Quantitative Comparison of Pocket Geometry and Pocket Decomposition to Obtain Improved Spiral Tool Path: A Novel Approach

[+] Author and Article Information
Divyangkumar D. Patel

Mechanical Engineering Department,
Sardar Vallabhbhai National Institute of Technology,
Surat, Gujarat 395007, India
e-mail: dd.divyang@gmail.com

Devdas I. Lalwani

Associate Professor
Mechanical Engineering Department,
Sardar Vallabhbhai National Institute of Technology,
Surat, Gujarat 395007, India
e-mail: dil@med.svnit.ac.in

1Corresponding author.

Manuscript received June 16, 2016; final manuscript received September 22, 2016; published online January 27, 2017. Assoc. Editor: Radu Pavel.
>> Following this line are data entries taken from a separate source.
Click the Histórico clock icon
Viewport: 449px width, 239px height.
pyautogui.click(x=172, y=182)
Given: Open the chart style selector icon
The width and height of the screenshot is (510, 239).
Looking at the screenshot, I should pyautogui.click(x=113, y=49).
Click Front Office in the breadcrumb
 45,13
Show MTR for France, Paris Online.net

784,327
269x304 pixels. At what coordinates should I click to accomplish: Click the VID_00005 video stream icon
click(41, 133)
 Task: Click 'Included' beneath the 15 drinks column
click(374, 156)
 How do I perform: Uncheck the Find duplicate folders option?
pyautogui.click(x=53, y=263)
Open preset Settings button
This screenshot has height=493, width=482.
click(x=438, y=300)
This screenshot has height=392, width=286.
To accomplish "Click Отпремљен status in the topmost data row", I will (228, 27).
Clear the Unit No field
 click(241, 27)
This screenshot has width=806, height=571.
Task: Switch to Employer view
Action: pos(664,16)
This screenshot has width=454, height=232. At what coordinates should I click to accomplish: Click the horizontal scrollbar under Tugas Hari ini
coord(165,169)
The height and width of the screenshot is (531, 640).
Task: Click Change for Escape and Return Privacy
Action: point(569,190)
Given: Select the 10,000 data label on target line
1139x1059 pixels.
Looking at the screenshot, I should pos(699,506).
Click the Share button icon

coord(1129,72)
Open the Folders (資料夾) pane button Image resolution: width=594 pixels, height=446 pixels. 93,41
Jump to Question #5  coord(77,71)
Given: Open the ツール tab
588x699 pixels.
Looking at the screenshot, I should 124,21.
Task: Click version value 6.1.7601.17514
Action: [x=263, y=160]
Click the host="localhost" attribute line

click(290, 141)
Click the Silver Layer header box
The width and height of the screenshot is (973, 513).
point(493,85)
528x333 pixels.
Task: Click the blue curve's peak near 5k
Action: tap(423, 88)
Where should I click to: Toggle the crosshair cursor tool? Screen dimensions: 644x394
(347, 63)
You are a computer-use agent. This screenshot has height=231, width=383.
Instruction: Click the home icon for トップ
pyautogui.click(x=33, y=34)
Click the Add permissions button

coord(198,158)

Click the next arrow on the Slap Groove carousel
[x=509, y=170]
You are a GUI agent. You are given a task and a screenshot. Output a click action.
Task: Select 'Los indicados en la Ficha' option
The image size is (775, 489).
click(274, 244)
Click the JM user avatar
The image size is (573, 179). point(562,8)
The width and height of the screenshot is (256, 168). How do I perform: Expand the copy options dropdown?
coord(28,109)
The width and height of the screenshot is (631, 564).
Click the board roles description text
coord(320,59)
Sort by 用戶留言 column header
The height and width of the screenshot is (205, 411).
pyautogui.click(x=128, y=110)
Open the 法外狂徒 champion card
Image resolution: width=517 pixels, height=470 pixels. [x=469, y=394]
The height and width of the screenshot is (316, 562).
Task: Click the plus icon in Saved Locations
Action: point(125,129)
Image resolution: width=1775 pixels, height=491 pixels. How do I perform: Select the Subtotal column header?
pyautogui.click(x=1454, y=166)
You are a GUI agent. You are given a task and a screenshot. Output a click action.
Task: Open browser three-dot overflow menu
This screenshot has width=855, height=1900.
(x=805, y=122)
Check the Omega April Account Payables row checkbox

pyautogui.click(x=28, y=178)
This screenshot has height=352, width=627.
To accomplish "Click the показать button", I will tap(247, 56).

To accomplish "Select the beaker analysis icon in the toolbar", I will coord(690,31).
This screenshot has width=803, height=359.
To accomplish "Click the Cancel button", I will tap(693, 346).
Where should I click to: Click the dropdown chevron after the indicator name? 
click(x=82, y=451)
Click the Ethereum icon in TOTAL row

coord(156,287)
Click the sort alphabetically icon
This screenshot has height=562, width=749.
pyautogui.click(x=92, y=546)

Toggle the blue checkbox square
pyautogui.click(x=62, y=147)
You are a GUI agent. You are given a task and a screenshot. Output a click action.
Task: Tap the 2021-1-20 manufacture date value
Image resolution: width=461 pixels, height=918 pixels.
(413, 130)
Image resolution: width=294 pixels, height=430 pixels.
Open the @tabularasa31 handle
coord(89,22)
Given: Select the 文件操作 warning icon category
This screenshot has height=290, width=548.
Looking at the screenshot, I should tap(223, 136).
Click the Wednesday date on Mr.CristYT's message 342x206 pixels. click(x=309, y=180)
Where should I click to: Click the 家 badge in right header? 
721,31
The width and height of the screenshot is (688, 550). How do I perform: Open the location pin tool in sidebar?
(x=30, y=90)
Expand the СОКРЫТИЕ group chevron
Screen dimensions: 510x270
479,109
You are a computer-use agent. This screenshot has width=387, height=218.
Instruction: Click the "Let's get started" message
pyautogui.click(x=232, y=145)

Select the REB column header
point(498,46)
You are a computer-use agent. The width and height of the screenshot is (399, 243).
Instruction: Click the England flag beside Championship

J. Manuf. Sci. Eng 139(3), 031020 (Jan 27, 2017) (10 pages) Paper No: MANU-16-1338; doi: 10.1115/1.4034896 History: Received June 16, 2016; Revised September 22, 2016

In the 2.5D pocket machining, the pocket geometry (shape of the pocket) significantly affects the efficiency of spiral tool path in terms of tool path length, cutting time, surface roughness, cutting forces, etc. Hence, the pocket geometry is an important factor that needs to be considered. However, quantitative methods to compare different pocket geometries are scarcely available. In this paper, we have introduced a novel approach for quantitative comparison of different pocket geometries using a dimensionless number, “DN.” The concept and formula of DN are developed, and DN is calculated for various pocket geometries. A concept of percentage utilization of tool (PUT) is also introduced and is considered as a measure and an indicator for a good tool path. The guidelines for comparing pocket geometries based on DN and PUT are reported. The results show that DN can be used to predict the quality of tool path prior to tool path generation. Further, an algorithm to decompose pocket geometry into subgeometries is developed that improves the efficiency of spiral tool path for bottleneck pockets (or multiple-connected pocket). This algorithm uses another dimensionless number “HARIN” (HARI is the acronym of “helps in appropriate rive-lines identification” and suffix “N” stands for number) to compare parent pocket geometry with subgeometries. The results indicate that decomposing pocket geometry with the new algorithm improves HARIN and removes the effect of bottlenecks. Furthermore, the algorithm for decomposition is extended for pockets that are bounded by free-form curves.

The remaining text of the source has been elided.